Solinas: «Regionali, un’occasione per tornare a sostenere i valori della Sinistra»

Per il medico-consigliere regionale “Serve definire in fretta un programma rivoluzionario e innovativo, realmente alternativo al passato, con personaggi e volti nuovi, che metta al centro il lavoro, l’ambiente, la sicurezza, le infrastrutture, il merito”
Perugia

di Francesco Castellini - Attilio Solinas, medico-consigliere regionale eletto nel Pd, poi passato ad Articolo Uno e ora indipendente di sinistra, è una delle voci “interne” più autorevoli e fortemente critiche nei confronti del Partito Democratico.
Fu il primo a stilare una impietosa diagnosi politica sulla “piaga” Concorsopoli, affermando fin da subito: «Il Pd, facendo cadere la Marini, consegnerà la Regione alla destra».

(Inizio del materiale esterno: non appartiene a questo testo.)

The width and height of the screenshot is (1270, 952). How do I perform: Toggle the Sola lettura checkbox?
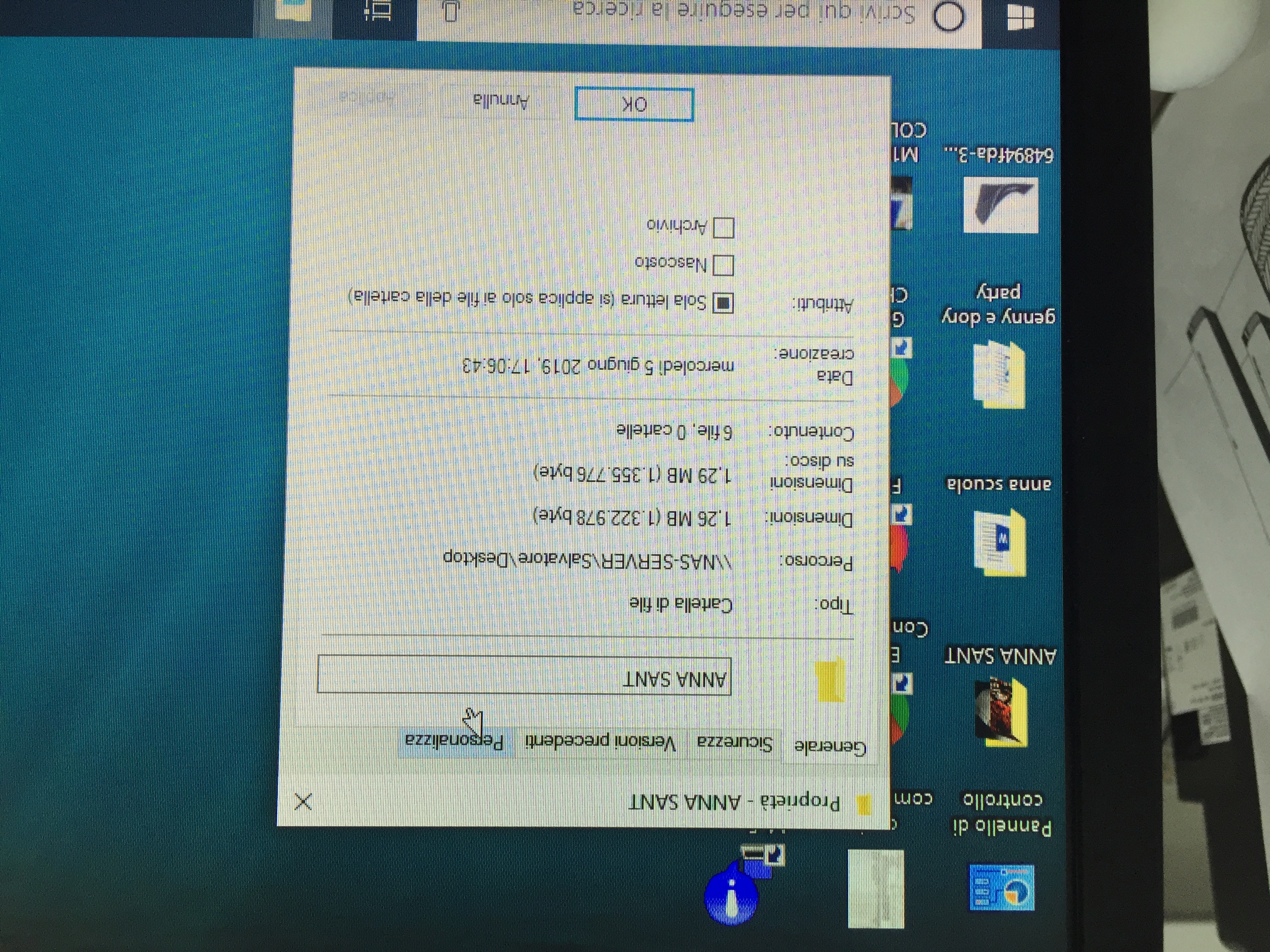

Insomma al medico-consigliere il fatto che la presidente della Giunta sia stata usata come una vittima sacrificale non è mai andata giù del tutto. Al punto da dichiarare a La 7: «Tutti i concorsi in Italia sono condizionati o da sistemi clientelari di potere o perché devi stabilizzare un precario o devi far entrare uno bravo che ha meno titoli. È tutto illegale, ovviamente, ma il sistema dei punteggi si presta a queste interferenze».
E ancora oggi continua a puntare il dito contro i presunti colpevoli: «La storia lo definirà in maniera netta, la governatrice è stata obbligata a dimettersi, per motivi di corrente, interni al Pd. Altrimenti non si capisce perché ci sono governatori di centrosinistra che hanno pacchi di avvisi di garanzia e stanno ancora al loro posto».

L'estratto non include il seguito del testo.